Initial testing with image link indicated a reduction ratio of .66x - pretty close by my book. With my 12.5" RC at F/9 and an ST-10XME, my image scale was 0.49 arc-sec./pixel. With the reducer, it was 0.74 arc-sec./pixel. Although the star sizes were quite similar in FWHM arc-sec. with and without the reducer, some collimation errors were noted on the right side of the image. I suspect the reducer makes these errors more visible than the native F/9 operation. Seeing was on the order of 2 arc-sec. or so, and the resultant star sizes were definitely comparable. More testing under better seeing conditions would be desirable.
I took a quick image of the Cocoon Nebula, IC5146, nearly full moon and all, to get a feel for the resultant FOV.

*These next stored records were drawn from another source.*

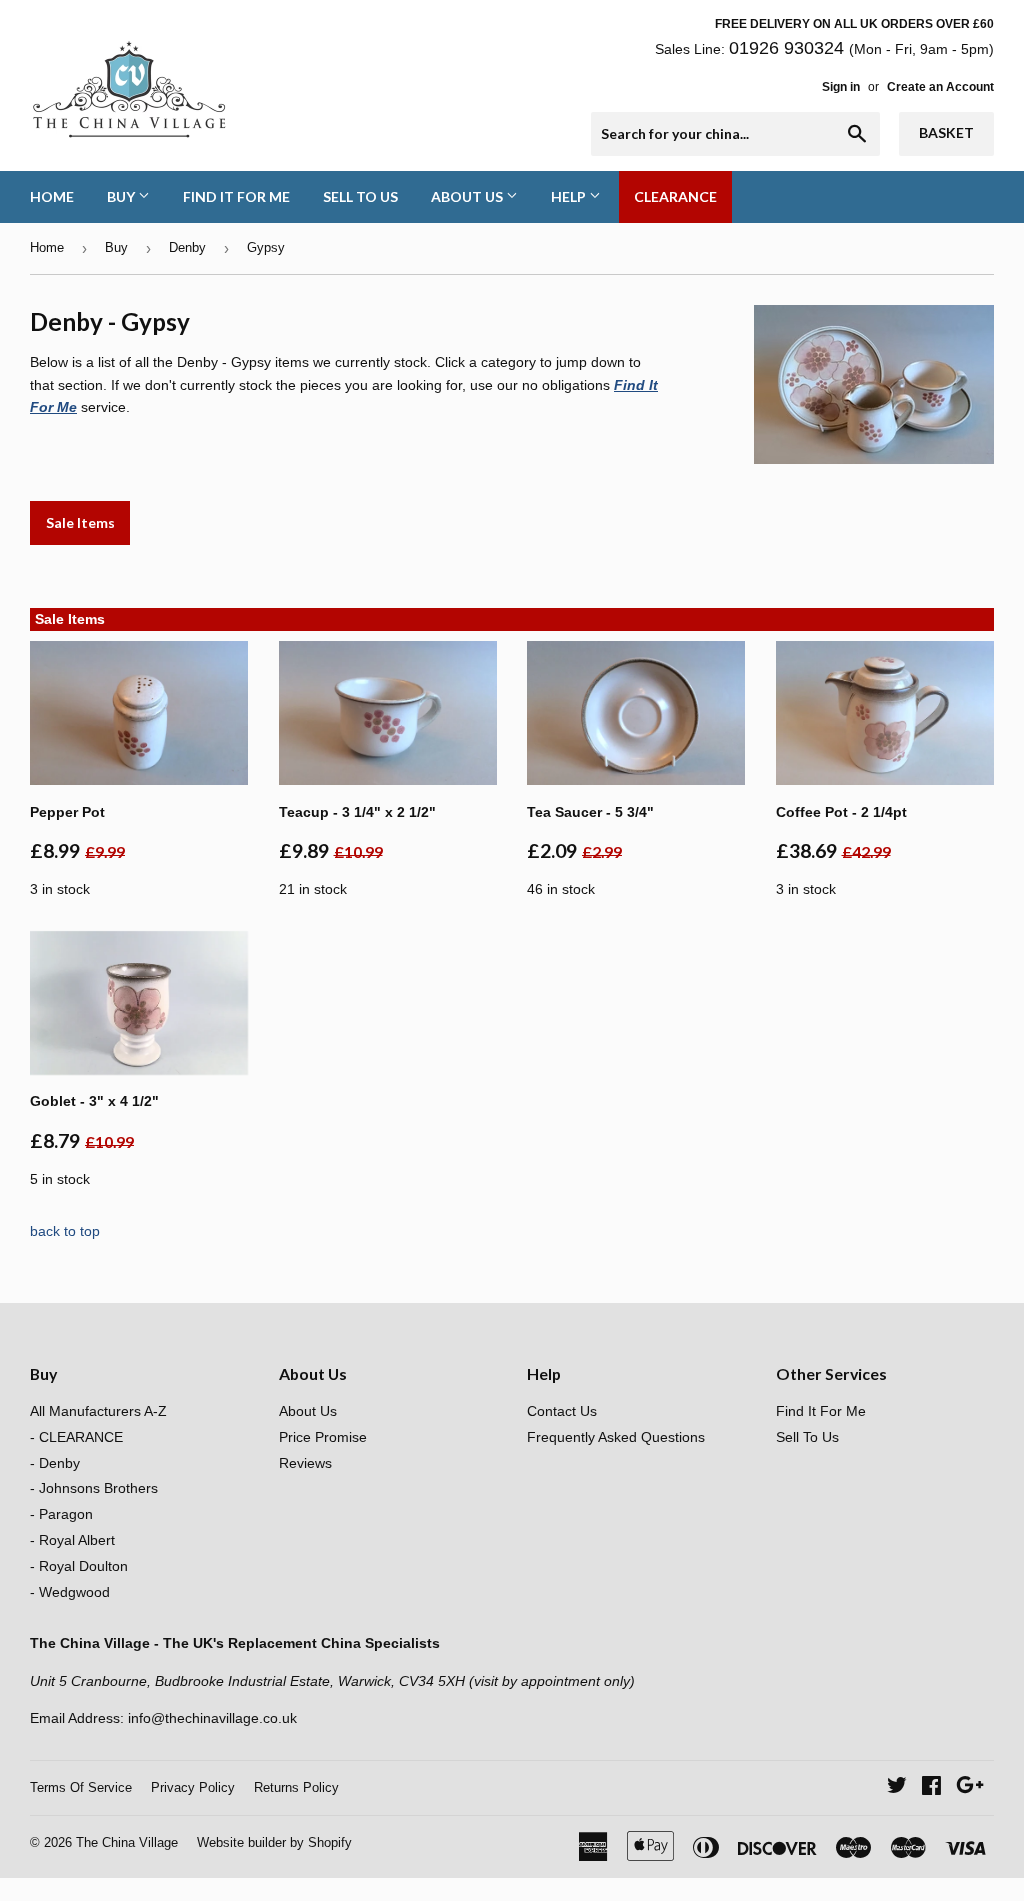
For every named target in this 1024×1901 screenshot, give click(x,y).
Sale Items (80, 522)
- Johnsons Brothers (94, 1488)
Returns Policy (296, 1787)
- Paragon (61, 1514)
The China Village (127, 1842)
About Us (468, 196)
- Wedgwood (70, 1592)
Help (570, 196)
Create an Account (940, 87)
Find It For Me (236, 196)
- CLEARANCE (76, 1437)
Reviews (305, 1463)
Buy (122, 196)
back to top (65, 1231)
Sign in (841, 87)
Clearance (675, 196)
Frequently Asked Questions (616, 1437)
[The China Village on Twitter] (897, 1788)
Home (52, 196)
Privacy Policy (193, 1787)
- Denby (55, 1463)
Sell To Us (360, 196)
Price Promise (323, 1437)
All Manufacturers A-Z (98, 1411)
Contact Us (562, 1411)
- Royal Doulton (79, 1566)
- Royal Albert (72, 1540)
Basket (946, 132)
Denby (187, 247)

The upper image represented around 4 hours of data taken at F/9. The lower image was around 2 hours of data taken at F/5.9 with the reducer. The increased FOV provides for a more pleasing presentation, at least in this case.
I plan to do more work with the reducer, now that the proof of concept is complete. I certainly need to touch up my collimation.
Thanks to Brad for working with me on this and building the prototype.